On September 30, 2011, I felt as if my world shifted. My doctor said I had breast cancer. I knew it was inevitable. My mother, two aunts and two cousins were all cancer survivors — but I wasn’t prepared for it to come so soon. I was only 43 years old. I could not detect any lumps, but the mammogram surely did.
I was diagnosed with DCIS, which is the beginning stage. It was in three different areas of the breast and my only option was a mastectomy. With my family history, I decided to have the other breast removed as well. After surgery, the pathology report showed invasive breast cancer — something the mammogram didn’t catch. My doctor recommended chemotherapy.
I kept my spirits up by trying to keep as much of a daily routine as possible. I have my own business, so I continued to work while going through chemo. I kept the date of my last treatment above my desk, so each day I knew I was getting closer to putting this experience behind me.
A friend told me about a treatment that helps prevent hair loss during chemo. It involves wearing a hypothermia cap. The doctors didn’t believe in it, but they let me wear it anyway, and after my second round of treatments they couldn’t believe I still had my hair. That gave me a sense of control.

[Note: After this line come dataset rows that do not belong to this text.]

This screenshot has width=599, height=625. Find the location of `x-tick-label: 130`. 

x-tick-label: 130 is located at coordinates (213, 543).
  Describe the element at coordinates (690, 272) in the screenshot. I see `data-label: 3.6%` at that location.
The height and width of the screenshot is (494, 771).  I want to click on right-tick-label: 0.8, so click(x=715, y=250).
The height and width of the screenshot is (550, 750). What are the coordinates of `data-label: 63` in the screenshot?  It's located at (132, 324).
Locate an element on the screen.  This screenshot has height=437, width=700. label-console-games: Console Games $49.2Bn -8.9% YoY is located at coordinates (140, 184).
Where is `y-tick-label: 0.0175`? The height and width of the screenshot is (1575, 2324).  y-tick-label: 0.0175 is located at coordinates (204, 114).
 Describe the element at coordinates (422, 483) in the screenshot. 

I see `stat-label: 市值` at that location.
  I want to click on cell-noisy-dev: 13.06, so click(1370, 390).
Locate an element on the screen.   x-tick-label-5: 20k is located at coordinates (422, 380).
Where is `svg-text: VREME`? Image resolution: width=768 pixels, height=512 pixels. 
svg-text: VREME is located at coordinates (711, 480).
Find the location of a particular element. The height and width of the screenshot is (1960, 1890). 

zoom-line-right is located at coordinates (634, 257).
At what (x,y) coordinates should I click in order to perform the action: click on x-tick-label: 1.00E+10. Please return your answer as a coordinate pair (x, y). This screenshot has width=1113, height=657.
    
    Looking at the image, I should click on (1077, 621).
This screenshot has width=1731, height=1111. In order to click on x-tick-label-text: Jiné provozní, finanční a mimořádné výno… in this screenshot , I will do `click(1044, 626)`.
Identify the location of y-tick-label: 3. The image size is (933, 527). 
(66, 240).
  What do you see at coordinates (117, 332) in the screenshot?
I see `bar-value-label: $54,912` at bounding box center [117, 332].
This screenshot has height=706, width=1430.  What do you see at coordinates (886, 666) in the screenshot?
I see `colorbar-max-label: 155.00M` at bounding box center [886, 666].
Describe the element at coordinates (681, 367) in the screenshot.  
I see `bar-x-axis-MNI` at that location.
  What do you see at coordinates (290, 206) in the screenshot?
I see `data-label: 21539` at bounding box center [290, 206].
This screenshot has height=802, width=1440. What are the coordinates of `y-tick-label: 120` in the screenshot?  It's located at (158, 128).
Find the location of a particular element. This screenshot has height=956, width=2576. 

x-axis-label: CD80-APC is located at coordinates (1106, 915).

Gilda’s Club was a safe haven for me. I enrolled in their yoga classes to help me physically and mentally, and they were also a source of support for my family. My advice is to educate yourself, and don’t be afraid to get second opinions. Gilda’s Club and organizations like it, help you stay positive in a difficult time. My mother-in-law has been a volunteer at Gilda’s Club for more than 14 years, and my husband and I started a charity event called “The Next Generation in Flight” to benefit the organization.
I am now coming up on one year since my diagnosis. During my journey, I learned nothing really matters except family and health. My new outlook on life is that most things aren’t worth stressing over, because in the long run, they really don’t matter.